*DO THIS*
Please extract every line of the data that follows and reproduce each one verbatim.
[Start DATA LINES]
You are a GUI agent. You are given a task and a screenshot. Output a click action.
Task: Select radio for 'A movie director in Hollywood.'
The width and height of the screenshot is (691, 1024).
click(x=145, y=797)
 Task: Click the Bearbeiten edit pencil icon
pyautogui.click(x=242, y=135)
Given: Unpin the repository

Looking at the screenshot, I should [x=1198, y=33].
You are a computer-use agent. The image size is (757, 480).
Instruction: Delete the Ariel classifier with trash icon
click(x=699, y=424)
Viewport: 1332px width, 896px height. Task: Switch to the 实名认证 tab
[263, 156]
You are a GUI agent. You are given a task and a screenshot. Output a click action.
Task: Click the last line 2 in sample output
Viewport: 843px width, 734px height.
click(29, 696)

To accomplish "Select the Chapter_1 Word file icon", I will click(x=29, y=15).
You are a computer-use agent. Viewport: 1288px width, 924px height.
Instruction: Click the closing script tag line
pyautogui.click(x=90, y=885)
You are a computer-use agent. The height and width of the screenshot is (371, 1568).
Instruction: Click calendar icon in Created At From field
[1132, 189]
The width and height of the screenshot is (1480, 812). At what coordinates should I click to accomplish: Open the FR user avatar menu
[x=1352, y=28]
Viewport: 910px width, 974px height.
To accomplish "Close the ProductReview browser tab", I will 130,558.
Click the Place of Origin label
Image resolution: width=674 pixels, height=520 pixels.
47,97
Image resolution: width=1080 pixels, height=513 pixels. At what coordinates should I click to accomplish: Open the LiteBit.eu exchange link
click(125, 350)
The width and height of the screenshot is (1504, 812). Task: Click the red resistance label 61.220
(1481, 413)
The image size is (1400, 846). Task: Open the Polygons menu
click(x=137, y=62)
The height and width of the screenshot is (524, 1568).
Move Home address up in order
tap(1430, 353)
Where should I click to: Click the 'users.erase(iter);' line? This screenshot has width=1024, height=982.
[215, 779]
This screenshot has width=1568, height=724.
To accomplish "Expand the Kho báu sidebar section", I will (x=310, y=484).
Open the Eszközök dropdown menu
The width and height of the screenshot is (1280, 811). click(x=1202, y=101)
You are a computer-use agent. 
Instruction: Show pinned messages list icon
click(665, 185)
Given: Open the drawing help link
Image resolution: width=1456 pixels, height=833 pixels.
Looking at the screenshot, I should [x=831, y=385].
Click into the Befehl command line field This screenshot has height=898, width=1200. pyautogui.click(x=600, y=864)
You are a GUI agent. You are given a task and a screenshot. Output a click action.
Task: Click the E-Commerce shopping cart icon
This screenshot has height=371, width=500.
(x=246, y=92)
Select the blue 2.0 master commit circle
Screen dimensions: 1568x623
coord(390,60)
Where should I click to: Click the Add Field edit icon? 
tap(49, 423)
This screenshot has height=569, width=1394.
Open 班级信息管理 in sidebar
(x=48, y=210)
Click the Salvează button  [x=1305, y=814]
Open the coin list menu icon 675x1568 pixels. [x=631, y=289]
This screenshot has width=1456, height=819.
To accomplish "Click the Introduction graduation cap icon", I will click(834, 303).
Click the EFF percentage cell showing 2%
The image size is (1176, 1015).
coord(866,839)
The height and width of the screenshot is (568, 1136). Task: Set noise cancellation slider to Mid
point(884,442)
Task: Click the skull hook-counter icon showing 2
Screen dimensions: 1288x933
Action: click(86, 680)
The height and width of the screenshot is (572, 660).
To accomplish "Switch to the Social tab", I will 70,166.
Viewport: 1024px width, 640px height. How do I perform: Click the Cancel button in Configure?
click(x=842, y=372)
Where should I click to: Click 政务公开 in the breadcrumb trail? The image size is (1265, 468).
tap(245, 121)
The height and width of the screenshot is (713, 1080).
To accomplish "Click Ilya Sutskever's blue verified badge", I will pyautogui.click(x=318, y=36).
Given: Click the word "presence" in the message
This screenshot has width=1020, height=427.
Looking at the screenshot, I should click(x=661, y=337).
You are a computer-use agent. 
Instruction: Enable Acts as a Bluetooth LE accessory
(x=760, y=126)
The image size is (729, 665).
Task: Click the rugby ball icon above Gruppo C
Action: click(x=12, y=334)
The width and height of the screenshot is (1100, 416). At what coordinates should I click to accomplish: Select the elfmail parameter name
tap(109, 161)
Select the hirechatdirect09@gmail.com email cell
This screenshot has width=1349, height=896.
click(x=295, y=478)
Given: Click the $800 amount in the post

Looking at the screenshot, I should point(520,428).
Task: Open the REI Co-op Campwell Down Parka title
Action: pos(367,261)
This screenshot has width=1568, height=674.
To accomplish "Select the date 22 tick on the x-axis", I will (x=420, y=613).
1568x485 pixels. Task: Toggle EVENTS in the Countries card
[End DATA LINES]
*COMPLETE OUTPUT*
You are a GUI agent. You are given a task and a screenshot. Output a click action.
Task: Select radio for 'A movie director in Hollywood.'
The width and height of the screenshot is (691, 1024).
click(x=145, y=797)
 Task: Click the Bearbeiten edit pencil icon
pyautogui.click(x=242, y=135)
Given: Unpin the repository

Looking at the screenshot, I should [x=1198, y=33].
You are a computer-use agent. The image size is (757, 480).
Instruction: Delete the Ariel classifier with trash icon
click(x=699, y=424)
Viewport: 1332px width, 896px height. Task: Switch to the 实名认证 tab
[263, 156]
You are a GUI agent. You are given a task and a screenshot. Output a click action.
Task: Click the last line 2 in sample output
Viewport: 843px width, 734px height.
click(29, 696)

To accomplish "Select the Chapter_1 Word file icon", I will click(x=29, y=15).
You are a computer-use agent. Viewport: 1288px width, 924px height.
Instruction: Click the closing script tag line
pyautogui.click(x=90, y=885)
You are a computer-use agent. The height and width of the screenshot is (371, 1568).
Instruction: Click calendar icon in Created At From field
[1132, 189]
The width and height of the screenshot is (1480, 812). At what coordinates should I click to accomplish: Open the FR user avatar menu
[x=1352, y=28]
Viewport: 910px width, 974px height.
To accomplish "Close the ProductReview browser tab", I will 130,558.
Click the Place of Origin label
Image resolution: width=674 pixels, height=520 pixels.
47,97
Image resolution: width=1080 pixels, height=513 pixels. At what coordinates should I click to accomplish: Open the LiteBit.eu exchange link
click(125, 350)
The width and height of the screenshot is (1504, 812). Task: Click the red resistance label 61.220
(1481, 413)
The image size is (1400, 846). Task: Open the Polygons menu
click(x=137, y=62)
The height and width of the screenshot is (524, 1568).
Move Home address up in order
tap(1430, 353)
Where should I click to: Click the 'users.erase(iter);' line? This screenshot has width=1024, height=982.
[215, 779]
This screenshot has width=1568, height=724.
To accomplish "Expand the Kho báu sidebar section", I will (x=310, y=484).
Open the Eszközök dropdown menu
The width and height of the screenshot is (1280, 811). click(x=1202, y=101)
You are a computer-use agent. 
Instruction: Show pinned messages list icon
click(665, 185)
Given: Open the drawing help link
Image resolution: width=1456 pixels, height=833 pixels.
Looking at the screenshot, I should [x=831, y=385].
Click into the Befehl command line field This screenshot has height=898, width=1200. pyautogui.click(x=600, y=864)
You are a GUI agent. You are given a task and a screenshot. Output a click action.
Task: Click the E-Commerce shopping cart icon
This screenshot has height=371, width=500.
(x=246, y=92)
Select the blue 2.0 master commit circle
Screen dimensions: 1568x623
coord(390,60)
Where should I click to: Click the Add Field edit icon? 
tap(49, 423)
This screenshot has height=569, width=1394.
Open 班级信息管理 in sidebar
(x=48, y=210)
Click the Salvează button  [x=1305, y=814]
Open the coin list menu icon 675x1568 pixels. [x=631, y=289]
This screenshot has width=1456, height=819.
To accomplish "Click the Introduction graduation cap icon", I will click(834, 303).
Click the EFF percentage cell showing 2%
The image size is (1176, 1015).
coord(866,839)
The height and width of the screenshot is (568, 1136). Task: Set noise cancellation slider to Mid
point(884,442)
Task: Click the skull hook-counter icon showing 2
Screen dimensions: 1288x933
Action: click(86, 680)
The height and width of the screenshot is (572, 660).
To accomplish "Switch to the Social tab", I will 70,166.
Viewport: 1024px width, 640px height. How do I perform: Click the Cancel button in Configure?
click(x=842, y=372)
Where should I click to: Click 政务公开 in the breadcrumb trail? The image size is (1265, 468).
tap(245, 121)
The height and width of the screenshot is (713, 1080).
To accomplish "Click Ilya Sutskever's blue verified badge", I will pyautogui.click(x=318, y=36).
Given: Click the word "presence" in the message
This screenshot has width=1020, height=427.
Looking at the screenshot, I should click(x=661, y=337).
You are a computer-use agent. 
Instruction: Enable Acts as a Bluetooth LE accessory
(x=760, y=126)
The image size is (729, 665).
Task: Click the rugby ball icon above Gruppo C
Action: click(x=12, y=334)
The width and height of the screenshot is (1100, 416). At what coordinates should I click to accomplish: Select the elfmail parameter name
tap(109, 161)
Select the hirechatdirect09@gmail.com email cell
This screenshot has width=1349, height=896.
click(x=295, y=478)
Given: Click the $800 amount in the post

Looking at the screenshot, I should point(520,428).
Task: Open the REI Co-op Campwell Down Parka title
Action: pos(367,261)
This screenshot has width=1568, height=674.
To accomplish "Select the date 22 tick on the x-axis", I will (x=420, y=613).
1568x485 pixels. Task: Toggle EVENTS in the Countries card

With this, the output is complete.